The overall results mask some startling individual differences. In one trial, on both low-carb and low-fat diets, some people lost weight while others gained. In the low-fat group, the range was from 53 pounds lost to 31 pounds gained. In the low-carb group, it was from 65 pounds lost to 18 gained.

The take-home lesson is that it is okay to experiment on yourself. If you give a diet your best shot and it doesn’t work, maybe it wasn’t the right one for you, your metabolism, or your situation. Don’t get too discouraged or beat yourself up because a diet that “worked for everybody” didn’t pay off for you. Try another.

Do it yourself

You could also strike out on your own, like thousands of successful dieters before you. You can build your own plan by choosing the smart parts of the diets discussed here.

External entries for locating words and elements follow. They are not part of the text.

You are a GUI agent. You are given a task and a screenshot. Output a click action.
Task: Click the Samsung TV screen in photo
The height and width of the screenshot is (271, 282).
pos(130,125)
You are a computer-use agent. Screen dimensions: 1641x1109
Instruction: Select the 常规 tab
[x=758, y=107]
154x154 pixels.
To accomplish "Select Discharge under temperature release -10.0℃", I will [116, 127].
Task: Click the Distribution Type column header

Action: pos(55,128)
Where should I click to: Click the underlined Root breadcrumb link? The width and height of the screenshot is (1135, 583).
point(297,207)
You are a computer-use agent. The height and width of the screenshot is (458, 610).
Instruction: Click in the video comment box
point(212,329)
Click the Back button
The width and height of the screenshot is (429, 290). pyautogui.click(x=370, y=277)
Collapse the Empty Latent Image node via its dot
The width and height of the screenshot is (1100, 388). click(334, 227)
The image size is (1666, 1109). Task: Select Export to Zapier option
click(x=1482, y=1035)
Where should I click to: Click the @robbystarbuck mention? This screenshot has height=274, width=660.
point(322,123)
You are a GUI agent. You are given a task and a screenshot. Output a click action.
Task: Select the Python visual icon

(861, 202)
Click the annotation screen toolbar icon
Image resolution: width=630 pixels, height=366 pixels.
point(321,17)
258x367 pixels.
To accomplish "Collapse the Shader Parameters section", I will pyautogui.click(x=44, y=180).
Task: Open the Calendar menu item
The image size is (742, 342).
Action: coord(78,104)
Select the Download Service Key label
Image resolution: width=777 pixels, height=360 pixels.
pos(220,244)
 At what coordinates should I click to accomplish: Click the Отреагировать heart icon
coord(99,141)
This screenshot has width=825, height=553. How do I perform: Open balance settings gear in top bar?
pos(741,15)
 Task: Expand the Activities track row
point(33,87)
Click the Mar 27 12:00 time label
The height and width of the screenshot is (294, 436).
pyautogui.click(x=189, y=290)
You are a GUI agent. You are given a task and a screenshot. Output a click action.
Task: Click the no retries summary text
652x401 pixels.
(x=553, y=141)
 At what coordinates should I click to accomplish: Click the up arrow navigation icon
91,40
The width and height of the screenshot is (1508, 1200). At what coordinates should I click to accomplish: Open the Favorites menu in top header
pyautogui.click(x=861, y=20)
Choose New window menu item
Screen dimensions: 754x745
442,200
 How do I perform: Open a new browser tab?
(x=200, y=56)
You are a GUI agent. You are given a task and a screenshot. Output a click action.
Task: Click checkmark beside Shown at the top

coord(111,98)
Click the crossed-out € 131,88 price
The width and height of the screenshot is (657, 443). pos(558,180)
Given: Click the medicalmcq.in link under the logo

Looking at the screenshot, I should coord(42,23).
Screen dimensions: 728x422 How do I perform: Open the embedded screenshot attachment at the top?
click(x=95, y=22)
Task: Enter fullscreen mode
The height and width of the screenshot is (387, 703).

Or you could try a healthy eating plan based on the best science available, like the one that Dr. Walter Willett, a member of the Heart Letter editorial board, and his colleagues have developed. Its elements include moderation (portion control); eating more fruits and vegetables; cutting back on unhealthy saturated and trans fats and including more healthy unsaturated fats; eating more whole grains and less refined grain; and choosing healthy sources of protein, such as fish, poultry, beans, and nuts.

An overall approach to healthy eating like this one will do more for you in the long term than a diet based on certain foods. One problem with these is that people often think they can eat all they want of the “right foods.”

Dr. Willett’s book, Eat, Drink, and Be Healthy, offers a road map for this strategy.